Monday, August 8, 2011

Getting to know the Jesuits

After a few days in cordoba, we're headed to Mendoza! I liked cordoba...filled with religious history.  The Jesuits pretty much created the city of cordoba, so there's a whole Jesuit block...church, university, and intense high school.  The Jesuit churches are interesting. They want to be European, but have a bit of a south American flare.  Our tour guide at the university was precious. She'd studied English in school, but had never been to an English speaking country, so she spoke super slowly and super clearly, enunciating every word. We were the only people on the tour, so we became best friends forever. Funny translation moment: she was talking about the cats that are randomly around the university are always meowing really loud.
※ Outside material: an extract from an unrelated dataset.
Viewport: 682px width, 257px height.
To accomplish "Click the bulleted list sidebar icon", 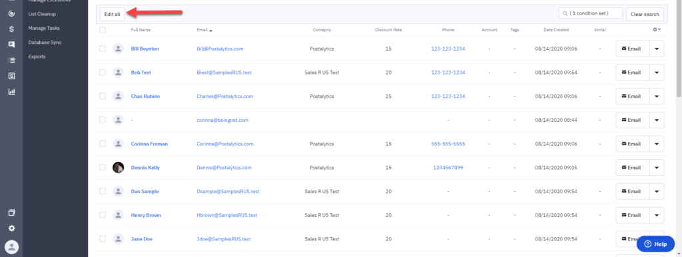I will coord(12,60).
She said that the cats really just want to be 'cherished' or something to that effect. Cherished? Probably petted. I love awkward language moments.

On Thursday, we left cordoba and went to Alta gracia for the day.  A small town famous for the museum of Che Guevara and it's Jesuit estancia, a old church/ranch thing that the Jesuits used to provide for their evangelizing of the continent.  Slightly less cool than I was hoping, but still cool. We did the tour in Spanish, which was intriguing.  Compared with the tours we did last summer in Cadiz, Spain, I understood so very much more. I really did feel pretty good about understanding the guide's Spanish.
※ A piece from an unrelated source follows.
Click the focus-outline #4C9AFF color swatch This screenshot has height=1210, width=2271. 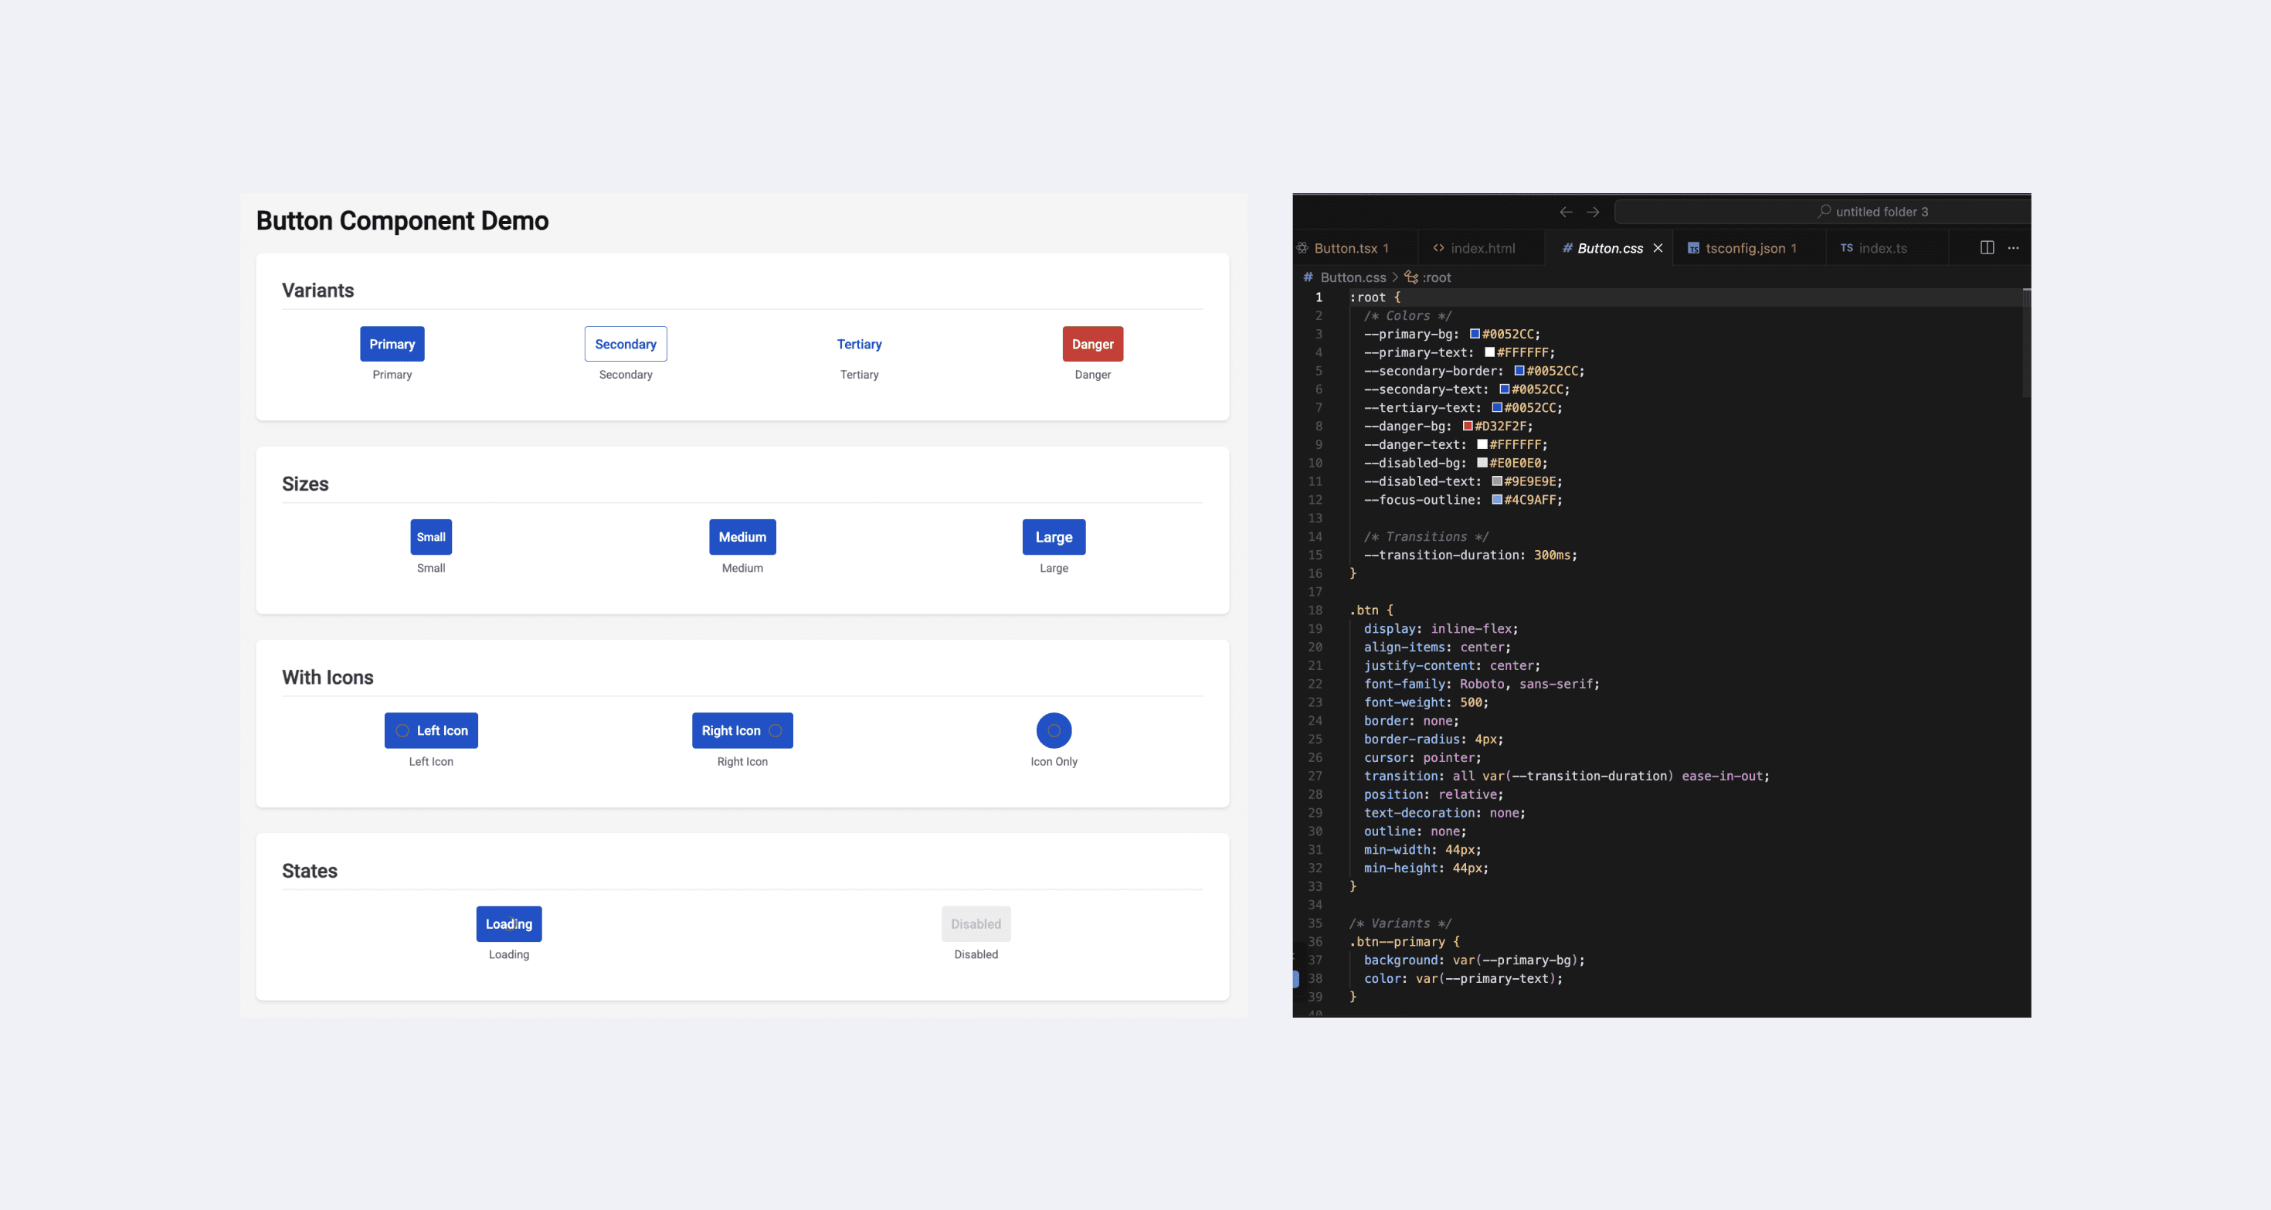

The hostel in cordoba was nice.  The guy that owned it told us everything we needed to see in cordoba and marked it all on a map.  We met several groups of people who were taking or had taken a weeks worth of spanish classes in hopes that they would be able to get around and understand what people were saying as they traveled the continent for the next several months. I hate to break it to them, but I've been taking Spanish for years. It ain't that simple.  A week is not going to get you even semi-comfortable with the language!

Today, jay and I took a chill day around the city.  He'd been a bit sick, so we didn't go on a hike in a national park with condors. Instead, we went on a walk in cordoba's little park...an unattractive hunk of grassless land that led us directly to the zoo.  So we spent about 2 hours looking at hippopotami, zebras, lions, etc, and even saw a show with a seal...in Spanish, a lobo aquatico. Literally? A water wolf.  We finished the evening by going bowling on the top floor of a mall...space bowling to be specific. Jay barely beat me the first game, but let it be known that I dominated the second. 

Now we're on our second and final overnight bus headed to Mendoza-wine country.

Sorry for the late post. This was written on Friday night but not posted til Monday evening!